> Задание: Согласно отрывку об аресте Грибоедова, до какого числа его не выпускали?

==== Отрывок текста

15 февраля арестованный пишет царю: «По неосновательному подозрению, силою величайшей несправедливости, я был вырван от друзей, от начальника мною любимого […] через три тысячи верст в самую суровую стужу притащен сюда на перекладных… Государь! Я не знаю за собою никакой вины. В проезд мой из Кавказа сюда я тщательно скрывал мое имя, чтобы слух о печальной моей участи не достиг до моей матери, которая могла бы от того ума лишиться. Но ежели продлится мое заточение, то, конечно, и от нее не укроется. Ваше императорское величество сами питаете благоговейнейшее чувство к вашей августейшей родительнице… Благоволите даровать мне свободу, которой лишиться с моим поведением никогда не заслуживал, или послать меня пред Тайный Комитет лицом к лицу с моими обвинителями, чтобы я мог обличить их во лжи и клевете» [Гр., т. III, с. 189].
Царю так свободно не пишут, это — в «ермоловском духе», и важные чиновники не решились доставить послание адресату. Действительно, матушка подозреваемого сравнивается с императрицей-матерью, верховная власть, оказывается, может творить «величайшую несправедливость», Ермолов, сам подозреваемый, назван «любимым начальником»…
Меж тем следователи ищут декабристский заговор на Кавказе, подозревают «проконсула» как раз в том, чего ожидал от него декабрист Цебриков («мог бы дать России конституцию, пойдя прямо на Петербург»). Хотя 25 февраля Следственная комиссия доложила, что им не о чем больше спрашивать Грибоедова, его не выпускают до 4 июня.
Меж тем генерал писал приятелю о поездке в Москву: «Чувствую, что для меня не менее как для самих дел по службе, было бы сие необходимо. Желал бы я, чтобы мне позволено было приехать, когда то смогу без упущения должности. Не беспокойся за меня, не верь нелепым слухам; верь одному, что за меня никогда не покраснеешь» [PC, 1872, № 11, с. 528].
Приехать Ермолову нельзя: 16 июля большая персидская армия внезапно перешла границу, рассчитывая на успех; ведь, по мнению Тегерана, вспыхнула борьба за власть между великими князьями (шах-заде) Николаем и Константином (см. [Фадеев, с. 202–208; Ибрагимбейли, с. 165–174]).
Вначале Аббас-Мирза добивается успеха, его войска углубляются в Грузию и Азербайджан. Быстро (слишком быстро!) распространяется слух, что Ермолов «проспал» вторжение, действует нерешительно; Паскевича как личного представителя Николая срочно отправляют в Тифлис.

========
==== Данные

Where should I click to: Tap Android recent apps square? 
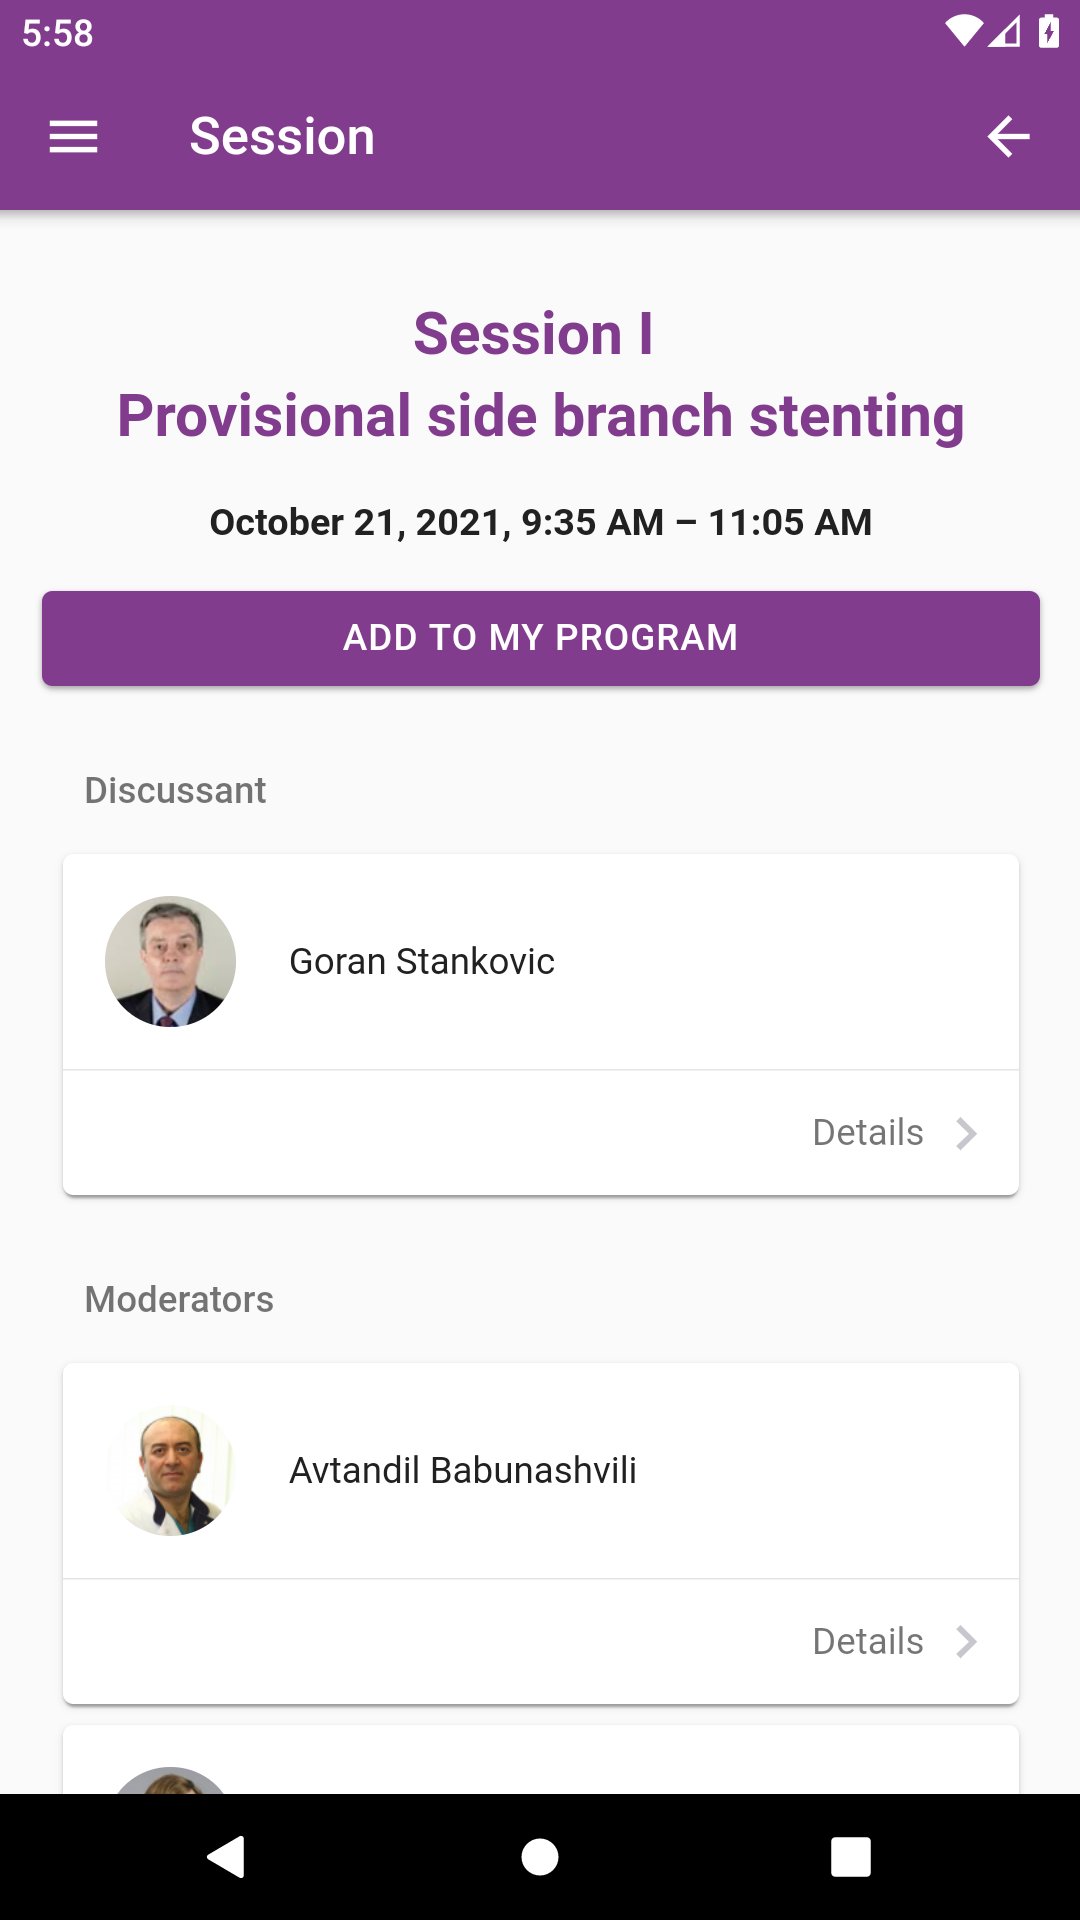click(851, 1857)
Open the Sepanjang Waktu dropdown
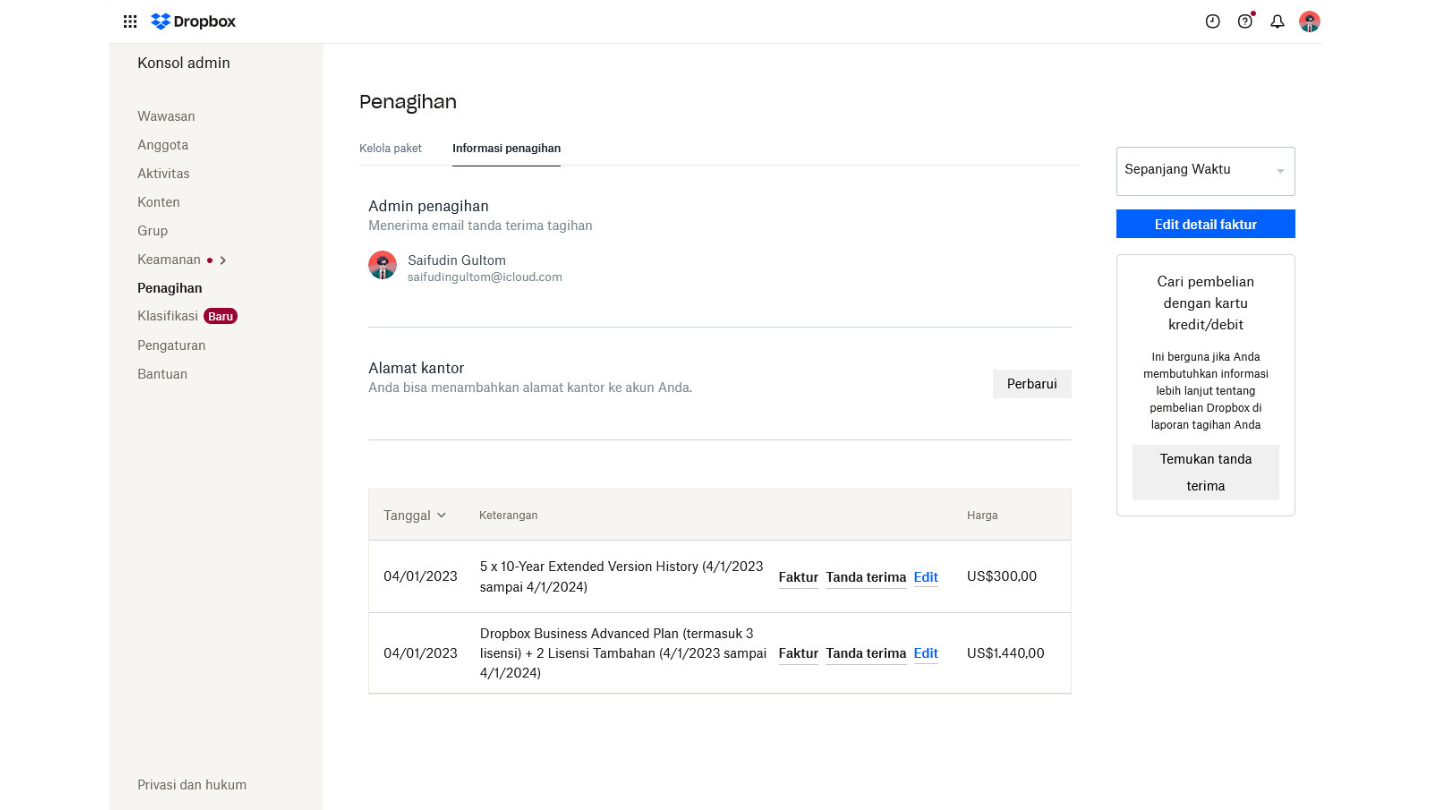The width and height of the screenshot is (1440, 810). pyautogui.click(x=1205, y=171)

========

> Ответ: До 4 июня.